As Montgomery explains in the liner notes, you shouldn’t expect a trip into his past “drug hell” on the album. He focuses instead on his experiences and relationships from this period in his life – especially his friendship with car thief/bank robber/drug dealer/father figure Joe Gribben, a man who would teach him about life and survival – no needles – who wondered why he wore black all the time, who would eventually be the best man at his first wedding.

He pays tribute to Gribben over a Doug Sahm, Tex-Mex beat on “Fun,” where he asks, “would it kill you once just to where something blue?” Gribben is also the focus of the album-ending “Missed Him,” on which Montgomery admits, “There’s no one I’d rather sit here with and watch this whole world burn” over soulful keyboard and backing vocals.

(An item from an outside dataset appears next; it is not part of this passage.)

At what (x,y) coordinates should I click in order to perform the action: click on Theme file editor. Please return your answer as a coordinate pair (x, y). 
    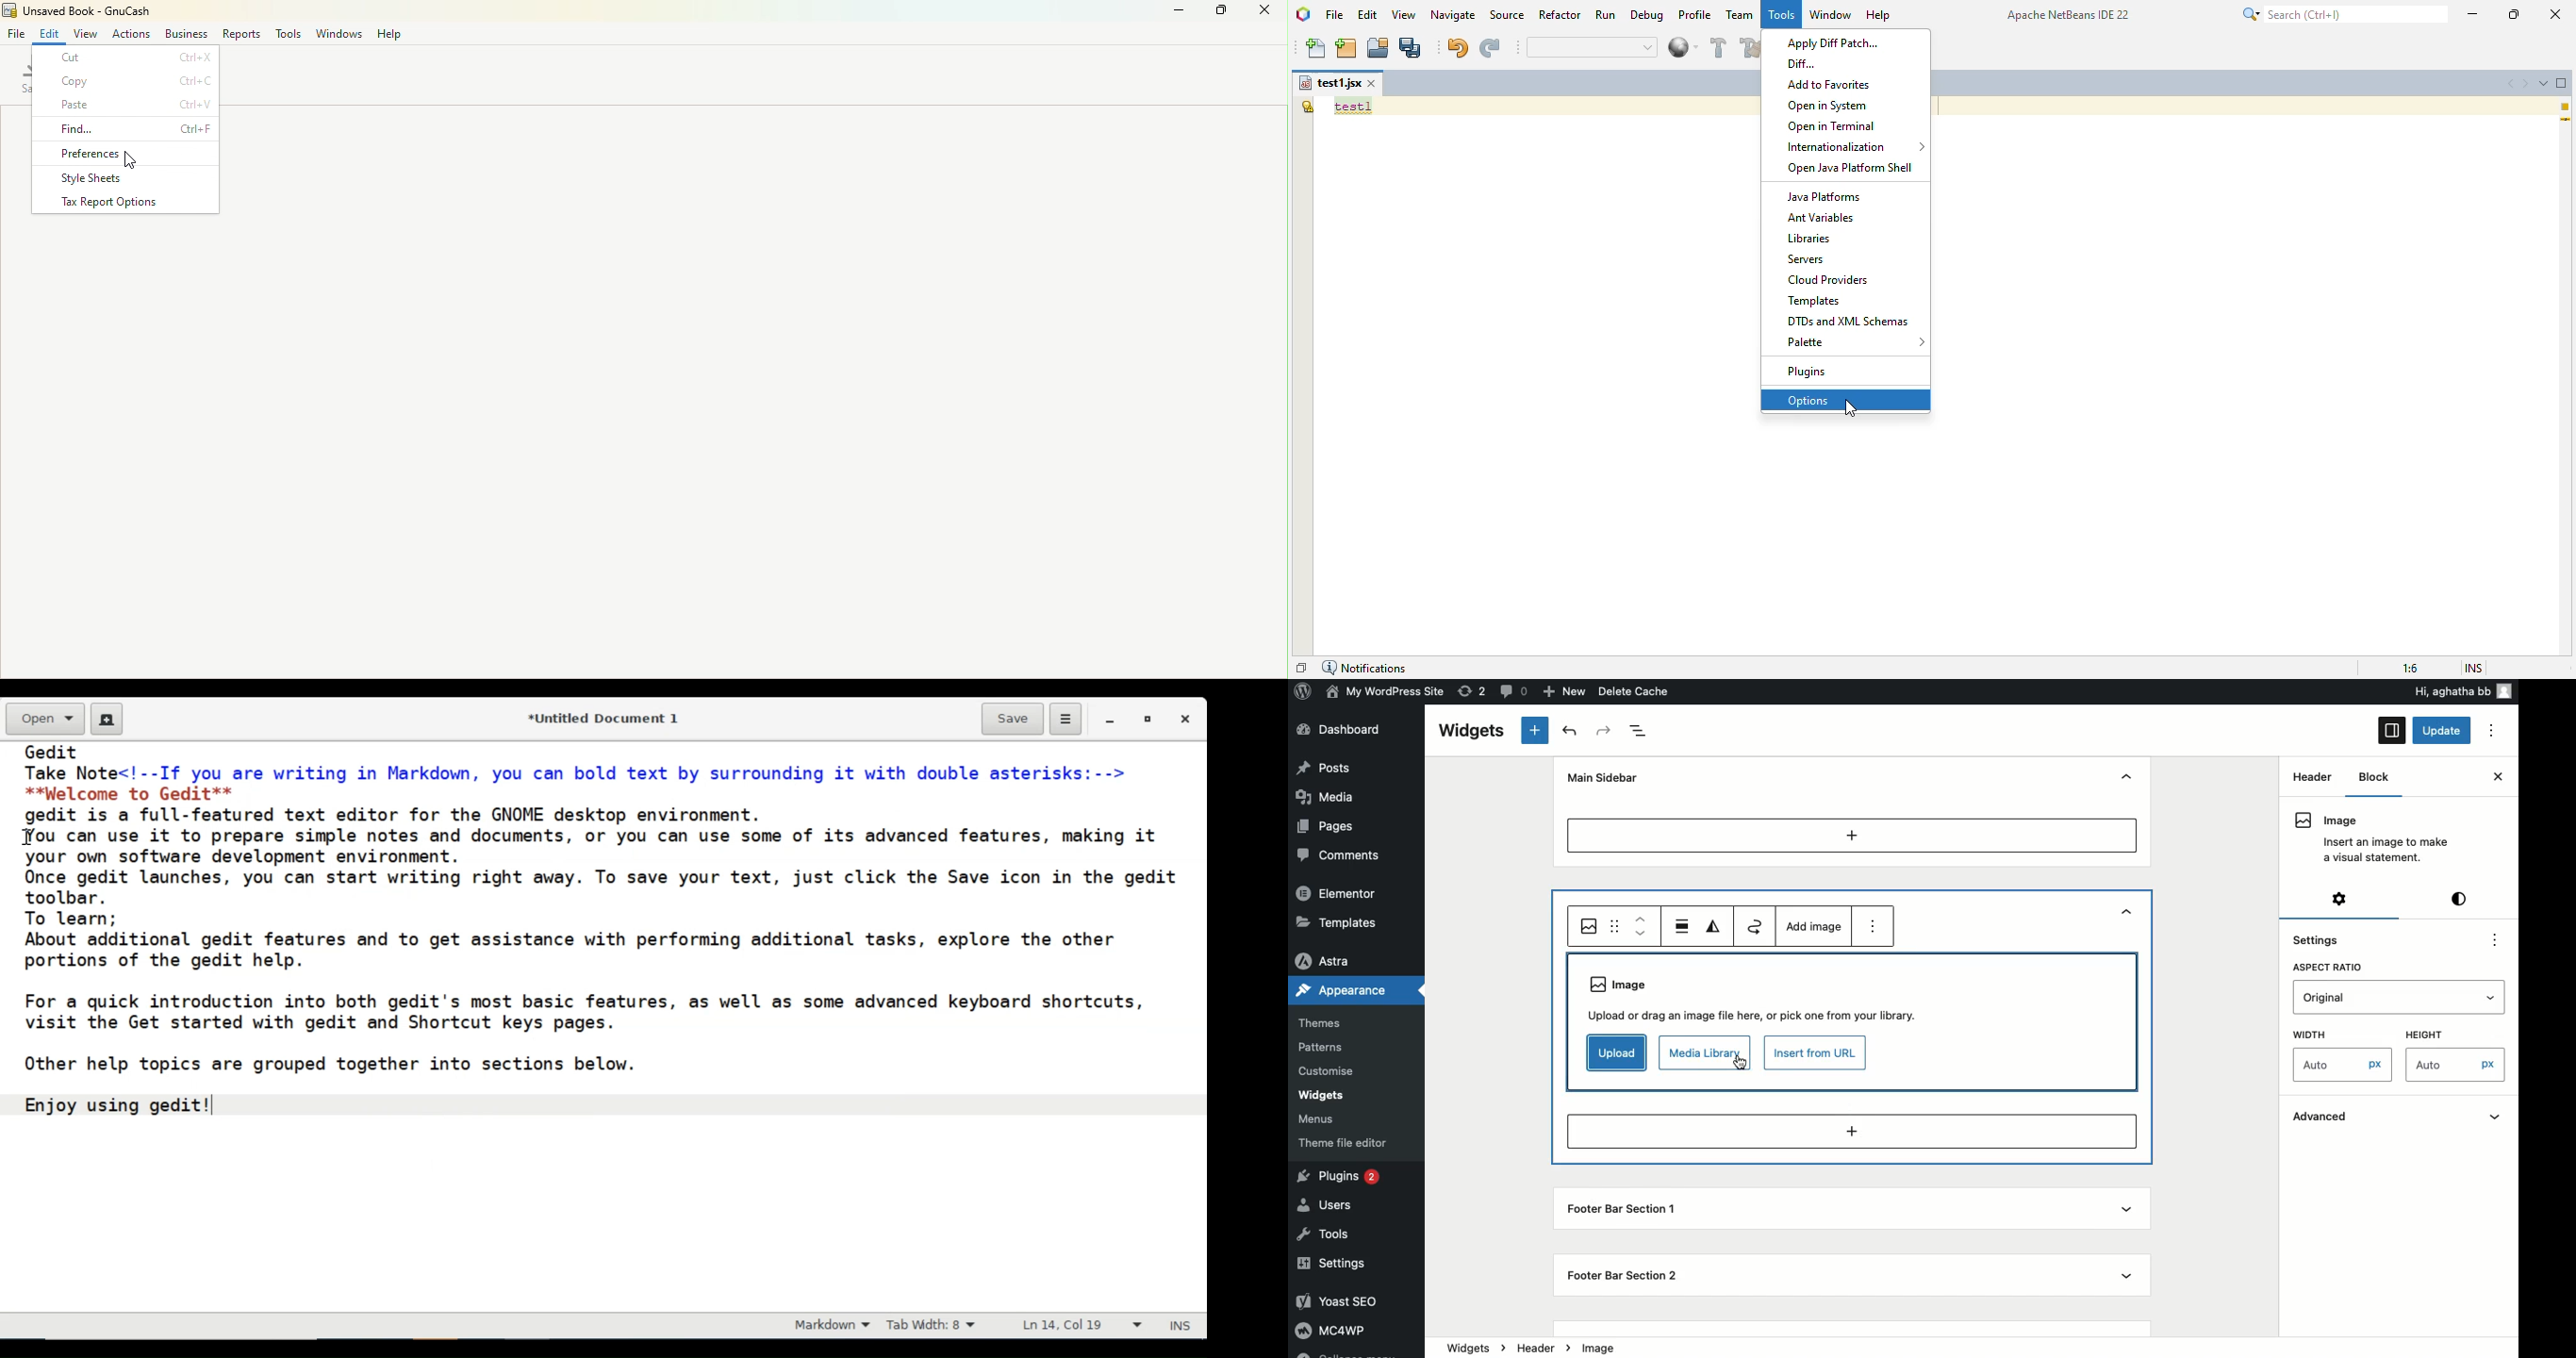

But Smoke and Mirrors can be enjoyed not knowing any of this back story because Montgomery, as he has proven over a long stretch of memorable solo albums dating to 2004’s Man from Out of State, is a dynamite songwriter. “Everyone wants to feel better, no one wants to pay the bill,” he sings on the defiant “My Own Business” while on the seven-minute plus “The Right Time,” Montgomery offers “The past don’t mean nothin’/all you’ve got is now” over raging guitars.

You’re already sunk when the wonderfully titled album-opener “The Winter of the Summer of Super Freak” swirls out and Montgomery ropes you in with this wise-but-still-wild-eyed look at his blurry past.